From the COMEX website, we can see that as of the end of November 2010, the outstanding open interest in silver futures was 137,071. The open interest in options on silver futures was 134,779. Each option is for one futures contract, and each futures contract is for 5,000 ounces of silver. So the total equivalent notional silver if you add up all the open interest in listed futures and options is less than 1.4 billion ounces. How about over the counter options? The OCC report includes both listed and over the counter derivatives, and shows that as of the end of the second quarter of 2010, JP Morgan had total precious metals derivatives exposure of $8.441 billion dollars (table 9, page 32). If we look back at the report from the first quarter of 2009, we can see the source of the data above, that JPM and HSBC held a combined $7.9 billion in precious metals derivatives notional (table 9, page 30)

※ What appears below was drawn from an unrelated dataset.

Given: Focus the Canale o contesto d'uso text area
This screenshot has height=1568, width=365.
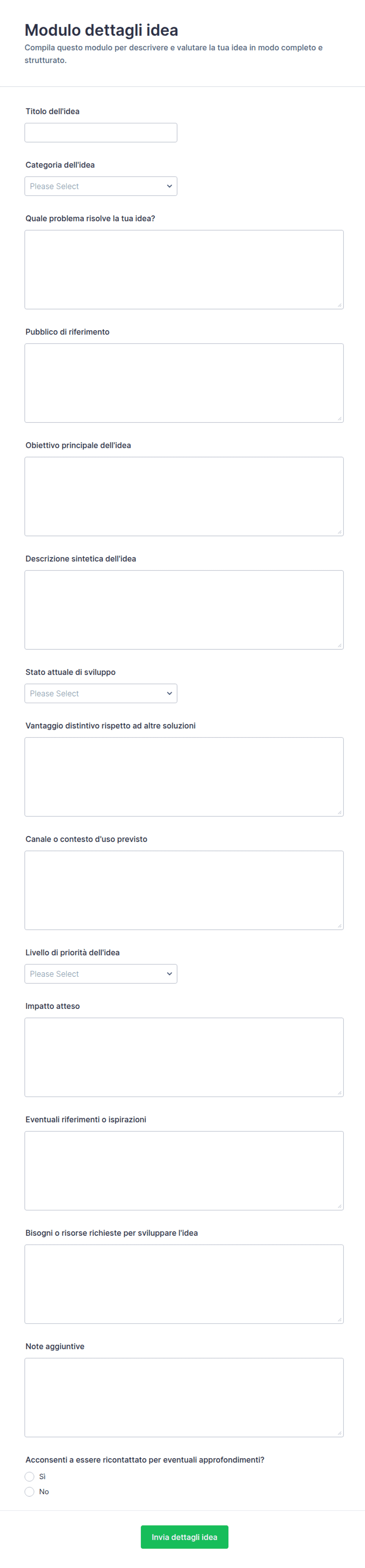Looking at the screenshot, I should pyautogui.click(x=184, y=890).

We can quickly see that the numbers disprove any sort of allegation that JP Morgan might be naked (note: here, "naked" means unhedged - it's different from the equity "naked short" meaning) short 3.3B ounces of silver. {EDIT: Please see addendum below} I'd still love for someone to show me any evidence that JP Morgan has a large naked silver short, or to point out any other real data pertinent to this discussion, but I feel quite confident declaring Max Keiser's claims to be flat out incorrect.

I am long the iShares Silver Trust ETF (NYSEARCA:SLV), and think the price of silver may rally still, but if it does, it's not because JP Morgan is going bankrupt lugging a 3.3 billion ounce short position in silver.

LATE EDIT: The source of the 3.3B ounce number commented on my SeekingAlpha post. You can read his logic (which I find poor) for yourself, making sure you check his data sources (specifically, the BIS data). I did this myself, and found his conclusions to be absurd and exaggerated, as I pointed out in my reply to his comment. Another SeekingAlpha commenter astutely mentioned that the OCC reports don't have the LBMA silver trading volumes in them, which is a good point. The BIS data, however, should incorporate much (but not all) of the LBMA numbers - I discussed these BIS numbers in the comment reply referenced just above. The BIS numbers show that as of the end of June, 2010, there was the total gross equivalent of roughly 7 Billion ounces of silver equivalent derivatives contracts outstanding ($127B / $18/oz) - and actually, that's all non-gold precious metals, but we can pretend it's just silver for discussion's sake. Thus, I cannot mathematically prove that JPM is not short 3.3B ounces. That said, the 7B ounce number is a gross number, and the BIS's detailed breakdown of positive and negative values of contracts (page 18) shows relatively balanced exposure, as one would expect, since the banks are not in the business of making naked $100B bets. I still feel quit confident in stating that JPM is not short 3.3B ounces of silver, yet it cannot be unequivocally proven by the available data.

Note: There's another separate issue at play here - the size of the open interest in silver futures relative to the availability of physical silver needed to actually settled these contracts. Let's have a quick lesson: for every person short a silver futures contract, someone has an offsetting long position. If the longs don't close out their positions (by either selling them, or "rolling" them - selling them and buying the next month's contract), then they take physical delivery of silver at expiration - the person short the contract has to actually give silver to the person who is long the contract. In other words, it's the longs that determine physical delivery - not the shorts. If the long contract holders think there is a massive shortage of physical silver, why don't they just force the sellers to deliver the physical and create their own squeeze?